Widerspricht das Rattenhotel-Konzept nicht herkömmlichen Bekämpfungsmethoden gegen Schadnager?

Dr. Fischer: Prinzipiell nein. Der Erfolg gibt den Anwendern eines Rattenhotels Recht. Bei der Rattenbekämpfung versucht man seit jeher, die Köderstellen attraktiv zu machen, um die Ratten anzulocken. Der Fokus lag bisher auf dem Köder. Bei dem Rattenhotel wird aber bereits in der Vorstufe auf Attraktivität gesetzt.

Wo sehen Sie Vorteile dieser Bekämpfungsstrategie?

Dr. Fischer: Die überwiegende Anzahl der angebotenen Köderboxen besteht aus Kunststoff. Die Oberfläche und der Geruch führen besonders bei Ratten zu einer „Neophobie“. Diese Scheu vor Neuem verzögert oftmals den Bekämpfungserfolg. Die natürlichen Materialien Holz und Stroh sind daher tatsächlich ein neuer Weg in der Rattenbekämpfung. Die Erkenntnis ist im Prinzip zwar nicht neu, wurde aber bisher in der professionellen Bekämpfung nicht umgesetzt.

Welche Nachteile bringen die Rattenhotels mit sich?

Dr. Fischer: Für den beschriebenen Einsatz in Gebäuden und auf Höfen sehe ich keine Nachteile. Erstrebenswert wäre der Einsatz allerdings auch in anderen Bereichen, wie beispielsweise in offenem Gelände oder auch in der Kanalisation. Hier ergäbe sich dann allerdings der Nachteil, dass die Holzkisten nicht witterungsbeständig, sperrig und schwer sind. Außerdem wäre die Wartung für diese Bereiche zu aufwendig.

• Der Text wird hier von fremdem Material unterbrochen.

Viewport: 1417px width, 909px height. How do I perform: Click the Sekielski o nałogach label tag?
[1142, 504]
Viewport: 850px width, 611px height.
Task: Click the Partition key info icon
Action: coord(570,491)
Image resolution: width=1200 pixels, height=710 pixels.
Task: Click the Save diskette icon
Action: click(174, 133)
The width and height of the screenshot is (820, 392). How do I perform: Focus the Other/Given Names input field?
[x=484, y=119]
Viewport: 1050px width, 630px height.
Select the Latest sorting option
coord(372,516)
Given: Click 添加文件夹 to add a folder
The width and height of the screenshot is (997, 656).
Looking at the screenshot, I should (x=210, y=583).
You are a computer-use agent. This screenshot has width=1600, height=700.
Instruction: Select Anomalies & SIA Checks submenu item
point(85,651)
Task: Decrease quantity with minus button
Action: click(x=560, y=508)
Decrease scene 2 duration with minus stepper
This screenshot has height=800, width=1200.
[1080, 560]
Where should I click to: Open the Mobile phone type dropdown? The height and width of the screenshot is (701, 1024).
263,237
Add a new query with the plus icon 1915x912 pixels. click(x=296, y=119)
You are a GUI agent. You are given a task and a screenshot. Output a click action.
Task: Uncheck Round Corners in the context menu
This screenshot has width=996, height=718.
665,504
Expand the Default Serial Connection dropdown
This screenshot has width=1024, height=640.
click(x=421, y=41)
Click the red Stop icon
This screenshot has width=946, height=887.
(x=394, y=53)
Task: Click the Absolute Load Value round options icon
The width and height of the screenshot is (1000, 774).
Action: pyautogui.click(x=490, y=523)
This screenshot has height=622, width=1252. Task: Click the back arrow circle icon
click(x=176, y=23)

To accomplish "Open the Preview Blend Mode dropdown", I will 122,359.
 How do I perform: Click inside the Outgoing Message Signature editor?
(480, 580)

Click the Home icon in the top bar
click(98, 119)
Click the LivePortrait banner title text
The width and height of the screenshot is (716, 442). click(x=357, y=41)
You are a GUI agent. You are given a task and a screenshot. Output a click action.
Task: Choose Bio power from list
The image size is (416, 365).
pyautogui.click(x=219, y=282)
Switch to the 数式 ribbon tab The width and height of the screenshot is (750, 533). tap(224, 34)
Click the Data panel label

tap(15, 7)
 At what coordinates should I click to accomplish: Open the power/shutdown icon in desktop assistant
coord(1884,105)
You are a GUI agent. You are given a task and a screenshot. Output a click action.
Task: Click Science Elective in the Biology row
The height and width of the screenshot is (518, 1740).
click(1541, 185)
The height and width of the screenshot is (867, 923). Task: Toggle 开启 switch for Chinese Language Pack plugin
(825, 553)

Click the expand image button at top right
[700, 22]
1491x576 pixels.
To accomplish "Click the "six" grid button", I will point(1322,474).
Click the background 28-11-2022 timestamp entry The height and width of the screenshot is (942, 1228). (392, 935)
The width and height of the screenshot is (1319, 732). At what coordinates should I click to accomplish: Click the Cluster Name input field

Wie beurteilen Sie den Arbeitsaufwand bei der Schadnagerbekämpfung mit Rattenhotels?

Dr. Fischer: Der Aufwand ist hoch, aber letztendlich zählt der Erfolg. Solange es keine Fallensysteme gibt, die gleichzeitig effizient, tier- und artenschutzgerecht und bestenfalls biozidfrei sind, rechtfertigt dies die hohe Wartungsintensität.